Andrew Lentvorski wrote:
[snip]
Erlang was written originally created by Ericsson and they use it on
their phone switches and other devices that need high reliability. It
seems to have the advantages of Haskell plus it has very strong
concurrency support (threads done in a safe and sane way: no locks or
shared memory, only message passing), has an emphasis on highly
reliable code, you can patch it on the fly without stopping the
program (nice for upgrading those switches that require 5 9's of
uptime), can be used to do distributed programming in a transparent
way, and has built in support for a distributed database called
Mnesia. That is pretty much all I know about it so far, haven't
written any code yet. But I look forward to trying it out. We really
do have an embarrassment of riches when it comes to programming
languages.
I wouldn't recommend Erlang to anyone except those with an EE degree.

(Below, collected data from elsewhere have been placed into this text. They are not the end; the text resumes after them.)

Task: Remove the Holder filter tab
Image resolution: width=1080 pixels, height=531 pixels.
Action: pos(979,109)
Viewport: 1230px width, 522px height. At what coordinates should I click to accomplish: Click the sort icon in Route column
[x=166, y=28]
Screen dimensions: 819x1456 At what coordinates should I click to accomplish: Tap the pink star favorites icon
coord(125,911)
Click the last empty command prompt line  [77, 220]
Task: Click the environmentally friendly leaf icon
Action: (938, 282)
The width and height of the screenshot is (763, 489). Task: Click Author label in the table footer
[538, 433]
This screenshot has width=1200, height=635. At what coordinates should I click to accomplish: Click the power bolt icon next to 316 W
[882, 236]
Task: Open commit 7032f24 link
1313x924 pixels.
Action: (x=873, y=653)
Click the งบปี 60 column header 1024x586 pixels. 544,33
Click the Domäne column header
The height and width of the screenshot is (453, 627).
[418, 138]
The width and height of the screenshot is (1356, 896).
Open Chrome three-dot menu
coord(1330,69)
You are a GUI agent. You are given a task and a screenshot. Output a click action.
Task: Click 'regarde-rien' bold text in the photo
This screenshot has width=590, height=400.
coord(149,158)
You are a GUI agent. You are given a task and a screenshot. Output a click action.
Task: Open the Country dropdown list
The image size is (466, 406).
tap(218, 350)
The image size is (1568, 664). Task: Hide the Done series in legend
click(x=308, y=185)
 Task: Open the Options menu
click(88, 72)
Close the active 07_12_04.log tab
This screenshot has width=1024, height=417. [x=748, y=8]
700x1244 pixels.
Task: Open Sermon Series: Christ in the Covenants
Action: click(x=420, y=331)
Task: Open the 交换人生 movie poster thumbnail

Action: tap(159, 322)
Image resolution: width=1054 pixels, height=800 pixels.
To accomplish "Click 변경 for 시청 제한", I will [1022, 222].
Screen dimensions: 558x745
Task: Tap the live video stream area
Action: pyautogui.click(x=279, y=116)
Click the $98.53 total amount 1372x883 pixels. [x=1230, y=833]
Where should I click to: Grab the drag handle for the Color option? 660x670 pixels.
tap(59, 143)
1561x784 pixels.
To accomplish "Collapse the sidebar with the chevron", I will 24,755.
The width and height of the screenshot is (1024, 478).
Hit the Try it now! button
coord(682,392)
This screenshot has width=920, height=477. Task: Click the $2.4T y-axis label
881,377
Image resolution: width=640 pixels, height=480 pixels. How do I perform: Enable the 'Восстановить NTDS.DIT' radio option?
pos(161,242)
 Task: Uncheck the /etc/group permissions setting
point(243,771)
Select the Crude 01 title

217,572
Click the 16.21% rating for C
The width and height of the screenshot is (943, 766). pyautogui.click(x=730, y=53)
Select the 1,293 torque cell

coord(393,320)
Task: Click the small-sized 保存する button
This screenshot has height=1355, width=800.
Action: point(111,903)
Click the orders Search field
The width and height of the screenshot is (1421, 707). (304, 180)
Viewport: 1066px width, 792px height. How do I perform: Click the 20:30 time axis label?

Erlang is almost hardware written as software. It's an abstraction that
you really don't want to get saddled with unless you are writing *very*
distributed programs.
Of course, Erlang appeals to *me* exactly because I think of things in
terms of hardware abstractions.
[snip]
I resemble that. But after looking at the Erlang tutorial at
<http://www.erlang.org/doc/doc-5.5/doc/getting_started/>, I see that
whoever wrote the tutorial is either deliberately trying to obfuscate
the programs (not likely) or has lapsed into the lazy mindset that it's
too hard to come up with unique names for variables, functions and atoms
(identifiers).
Problem one: The examples immediately start to use function overloading
even when the functions are not related except for the fact they happen
to be in the same module. To me this is the epitome of stupid
instruction as well as bad programming. Not only does it introduce a
concept before its time but it serves to confuse and obscure the
operation of the program.
Problem two: Using the same word for functions and atoms. In section
three, you can see they use the same words for the functions and the
atoms despite the fact they are used for different things and are
commingled. This causes unnecessary confusion and again is bad form.
The basic concepts seem fairly straightforward. The message passing with
processes listening on queues is actually very similar to how MS Windows
GUI works except for the distributed part.